*** Opening of EXERCISE PASSAGE ***

Homer the Dragon, the mascot for the Charlotte Knights and, Lug Nut, Charlotte Motor Speedway's mascot, will be at the Concord event, as will Larry Sprinkle, meteorologist for WCNC, and representatives from the N.C. Research Campus Murdock Study, an effort based in Kannapolis to gather data about major diseases and disorders.
Event coordinator Eve Roberts, attends support group meetings with Edwin Ramos, 47. The Concord friends met at a mutual friend's party in August 2010. Roberts was learning Spanish and approached Ramos to practice. Throughout their conversation in English and Spanish, Roberts never thought he had a brain injury.
Ramos, a native of Puerto Rico, grew up in Harrisburg, Pa. He eventually told Roberts that he had been living with a traumatic brain injury for more than 15 years. The two have developed a friendship since. Because Ramos has no family participating in meetings with him, Roberts attends to help him and others overcome obstacles stemming from brain injuries.

*** Close of EXERCISE PASSAGE ***
*** Opening of INFORMATION PROVIDED ***

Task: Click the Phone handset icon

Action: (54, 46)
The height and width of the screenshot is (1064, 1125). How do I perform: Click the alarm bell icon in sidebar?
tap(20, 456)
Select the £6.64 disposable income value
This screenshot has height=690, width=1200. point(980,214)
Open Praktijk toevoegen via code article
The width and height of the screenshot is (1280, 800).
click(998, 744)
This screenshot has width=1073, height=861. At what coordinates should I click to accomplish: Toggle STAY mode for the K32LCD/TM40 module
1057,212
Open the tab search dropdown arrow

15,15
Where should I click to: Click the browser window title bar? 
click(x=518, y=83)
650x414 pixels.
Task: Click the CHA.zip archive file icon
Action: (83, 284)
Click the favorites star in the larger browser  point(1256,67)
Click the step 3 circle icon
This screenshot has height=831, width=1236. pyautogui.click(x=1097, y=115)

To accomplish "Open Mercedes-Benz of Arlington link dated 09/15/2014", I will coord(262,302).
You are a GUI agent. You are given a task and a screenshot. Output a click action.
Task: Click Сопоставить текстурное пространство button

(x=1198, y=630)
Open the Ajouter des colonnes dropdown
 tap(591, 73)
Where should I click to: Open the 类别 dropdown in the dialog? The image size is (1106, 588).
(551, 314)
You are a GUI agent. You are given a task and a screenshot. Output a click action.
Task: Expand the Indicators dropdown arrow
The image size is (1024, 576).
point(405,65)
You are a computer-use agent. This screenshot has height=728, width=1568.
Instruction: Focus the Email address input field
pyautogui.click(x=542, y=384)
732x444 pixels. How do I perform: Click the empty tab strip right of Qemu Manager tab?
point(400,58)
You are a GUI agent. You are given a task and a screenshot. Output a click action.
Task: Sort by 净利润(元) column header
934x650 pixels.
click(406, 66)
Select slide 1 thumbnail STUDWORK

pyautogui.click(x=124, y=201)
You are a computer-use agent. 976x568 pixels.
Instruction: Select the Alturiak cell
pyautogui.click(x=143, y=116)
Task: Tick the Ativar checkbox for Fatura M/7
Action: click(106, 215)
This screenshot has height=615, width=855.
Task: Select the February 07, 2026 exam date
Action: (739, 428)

*** Close of INFORMATION PROVIDED ***

- QUESTIONS TO ANSWER -
a - Name each person in the brain injury passage who is given both a first and a last name.
b - Continue the brain injury passage with a new paragraph that follows its last sentence.

- ANSWERS TO EACH TASK -
a - Larry Sprinkle, Eve Roberts, Edwin Ramos

b -
On July 25, 1985, Ramos was in a car accident. He was heading home from work around 5:30 p.m. It was raining heavily and he later learned that another driver crashed into the driver side of his car. He ruptured his diaphragm, broke his left femur and some ribs, and punctured a lung. He was in a coma for nearly a week and developed seizures. He hasn't had a seizure since 2000 but still has difficulty with "executive reasoning," setting priorities, planning ahead and some memory functions.
He moved to Concord in February 2006 and began attending the support group that November. He said it was one of the first times he felt like he could fit in since his injury.
"You're here and everyone else is out there," he said, describing his life with a brain injury. "It becomes a strange world unless you have people that care and trust and can help you build confidence and help you learn."
Ramos said confidence comes with practice and that he would like to see more opportunities that help people with brain injuries remain active, contributing citizens.
"Brain-injured people don't want pity, but support, understanding and respect," said Ramos. "If we have hope, if we have support, there's a light out there for us. It gives us a reason to fight. Eve is one of those people who cares and shows they care."
Ramos described his daily struggles as intense, but because of those like Roberts, he has gained confidence and helps show others they are not alone. He encourages others, especially younger people, not to be afraid to ask for help.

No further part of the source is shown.